---
title: "motifStack Vignette"
author: "Jianhong Ou, Michael Brodsky, Lihua Julie Zhu"
date: "`r BiocStyle::doc_date()`"
package: "`r BiocStyle::pkg_ver('motifStack')`"
bibliography: ref.bib
csl: nature.csl
abstract: >
The motifStack package is designed for graphic representation of multiple
motifs with different similarity scores. It works with both DNA/RNA
sequence motif, affinity logo and amino acid sequence motif. In addition, it provides
the flexibility for users to customize the graphic parameters such as
the font type and symbol colors.
vignette: >
%\VignetteIndexEntry{motifStack Vignette}
%\VignetteEngine{knitr::rmarkdown}
%\VignetteEncoding{UTF-8}
output:
html_document:
theme: simplex
toc: true
toc_float: true
toc_depth: 4
fig_caption: true
---
```{r checkplatform, include=FALSE}
library(knitr)
library(motifStack)
library(MotifDb)
library(ade4)
library(ggplot2)
library(TFBSTools)
library(JASPAR2020)
if(.Platform$OS.type=="windows"){
opts_chunk$set(eval=FALSE)
}
```
# Introduction
A sequence logo, based on information theory, has been widely used as a graphical
representation of sequence conservation (aka motif) in multiple amino acid or
nucleic acid sequences. Sequence motif represents conserved characteristics
such as DNA binding sites, where transcription factors bind, and catalytic sites
in enzymes. Although many tools, such as seqlogo[@Oliver2006], have been
developed to create sequence motif and to represent it as individual sequence
logo, software tools for depicting the relationship among multiple sequence
motifs are still lacking. We developed a flexible and powerful open-source
R/Bioconductor package, __motifStack__, for visualization of the alignment of
multiple sequence motifs.
# Import matrix
The `importMatrix` function is used to import motifs from files or convert
`XMatrix`/`XMatrixList` object into __motifStack__ compatable format.

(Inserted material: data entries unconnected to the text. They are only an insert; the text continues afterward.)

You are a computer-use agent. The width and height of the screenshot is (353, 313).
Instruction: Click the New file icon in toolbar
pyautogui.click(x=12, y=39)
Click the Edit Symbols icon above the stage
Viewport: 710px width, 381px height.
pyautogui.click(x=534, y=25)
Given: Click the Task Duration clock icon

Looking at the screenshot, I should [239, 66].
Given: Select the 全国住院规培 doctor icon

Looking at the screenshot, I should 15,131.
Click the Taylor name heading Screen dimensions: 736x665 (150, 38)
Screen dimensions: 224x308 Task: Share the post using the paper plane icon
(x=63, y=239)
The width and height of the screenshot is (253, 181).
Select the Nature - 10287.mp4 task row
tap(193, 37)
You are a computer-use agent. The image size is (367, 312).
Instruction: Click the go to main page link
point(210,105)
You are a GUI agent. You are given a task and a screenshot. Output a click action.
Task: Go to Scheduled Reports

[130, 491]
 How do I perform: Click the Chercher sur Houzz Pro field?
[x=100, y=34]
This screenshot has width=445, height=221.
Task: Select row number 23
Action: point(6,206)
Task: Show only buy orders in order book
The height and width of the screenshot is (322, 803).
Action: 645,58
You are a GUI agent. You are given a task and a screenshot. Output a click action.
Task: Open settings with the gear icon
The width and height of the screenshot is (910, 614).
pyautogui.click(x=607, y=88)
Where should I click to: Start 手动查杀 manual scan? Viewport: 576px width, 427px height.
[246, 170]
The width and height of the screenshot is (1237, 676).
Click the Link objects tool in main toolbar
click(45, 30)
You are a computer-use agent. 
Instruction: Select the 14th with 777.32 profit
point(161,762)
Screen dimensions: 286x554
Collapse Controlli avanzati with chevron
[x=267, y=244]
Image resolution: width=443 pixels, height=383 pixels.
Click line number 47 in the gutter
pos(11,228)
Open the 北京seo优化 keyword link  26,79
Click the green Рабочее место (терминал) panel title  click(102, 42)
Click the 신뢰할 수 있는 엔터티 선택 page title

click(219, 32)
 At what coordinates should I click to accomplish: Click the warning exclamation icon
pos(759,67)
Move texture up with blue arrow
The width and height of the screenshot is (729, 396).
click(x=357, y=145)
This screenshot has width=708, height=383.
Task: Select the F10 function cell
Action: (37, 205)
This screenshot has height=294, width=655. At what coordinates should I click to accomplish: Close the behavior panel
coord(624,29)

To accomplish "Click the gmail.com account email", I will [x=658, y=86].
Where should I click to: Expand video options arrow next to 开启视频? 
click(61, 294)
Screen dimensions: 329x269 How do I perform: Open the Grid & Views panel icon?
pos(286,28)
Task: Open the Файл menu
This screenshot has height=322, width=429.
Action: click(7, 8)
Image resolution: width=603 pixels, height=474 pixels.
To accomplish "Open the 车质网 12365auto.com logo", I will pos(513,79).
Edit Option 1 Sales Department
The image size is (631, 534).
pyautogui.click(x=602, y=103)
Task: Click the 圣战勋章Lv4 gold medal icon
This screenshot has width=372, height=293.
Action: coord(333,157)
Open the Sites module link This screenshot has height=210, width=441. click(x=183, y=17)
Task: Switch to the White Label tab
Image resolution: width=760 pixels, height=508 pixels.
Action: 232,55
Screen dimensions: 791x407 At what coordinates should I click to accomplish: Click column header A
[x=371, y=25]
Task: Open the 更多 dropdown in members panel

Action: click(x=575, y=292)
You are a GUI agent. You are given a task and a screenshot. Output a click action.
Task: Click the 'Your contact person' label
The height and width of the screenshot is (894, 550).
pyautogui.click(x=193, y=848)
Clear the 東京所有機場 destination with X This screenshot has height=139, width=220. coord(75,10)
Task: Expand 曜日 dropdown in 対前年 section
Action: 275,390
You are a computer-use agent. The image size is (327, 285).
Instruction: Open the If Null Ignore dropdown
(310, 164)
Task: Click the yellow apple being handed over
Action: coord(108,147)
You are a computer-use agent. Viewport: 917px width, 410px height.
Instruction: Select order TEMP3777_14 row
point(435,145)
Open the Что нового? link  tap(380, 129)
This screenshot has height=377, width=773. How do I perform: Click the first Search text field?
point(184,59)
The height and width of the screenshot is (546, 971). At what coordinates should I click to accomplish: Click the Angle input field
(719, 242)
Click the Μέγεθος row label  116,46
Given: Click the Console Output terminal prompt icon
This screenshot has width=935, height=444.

## convert motifs from `XMatrixList`
```{r importMatrix,fig.cap="import data from PFMatrixList",fig.width=6,fig.height=3}
library(motifStack)
library(JASPAR2020)
motifs <- importMatrix(getMatrixSet(JASPAR2020,
list(species="Mus musculus")))
plot(motifs[[1]])
```
## import motifs from files
The supported formats are "meme", "transfac", "jaspar", "scpd", "cisbp",
and "psam".
```{r importFromFiles,fig.cap="import data from file",fig.width=6,fig.height=3}
RUNX1 <- importMatrix(system.file("extdata", "MA0002.1.jaspar",
package = "motifStack",
mustWork = TRUE))[[1]]
plot(RUNX1)
```
# Examples of using motifStack
## plot a DNA sequence logo with different fonts and colors
Users can select different fonts and colors to draw the sequence logo.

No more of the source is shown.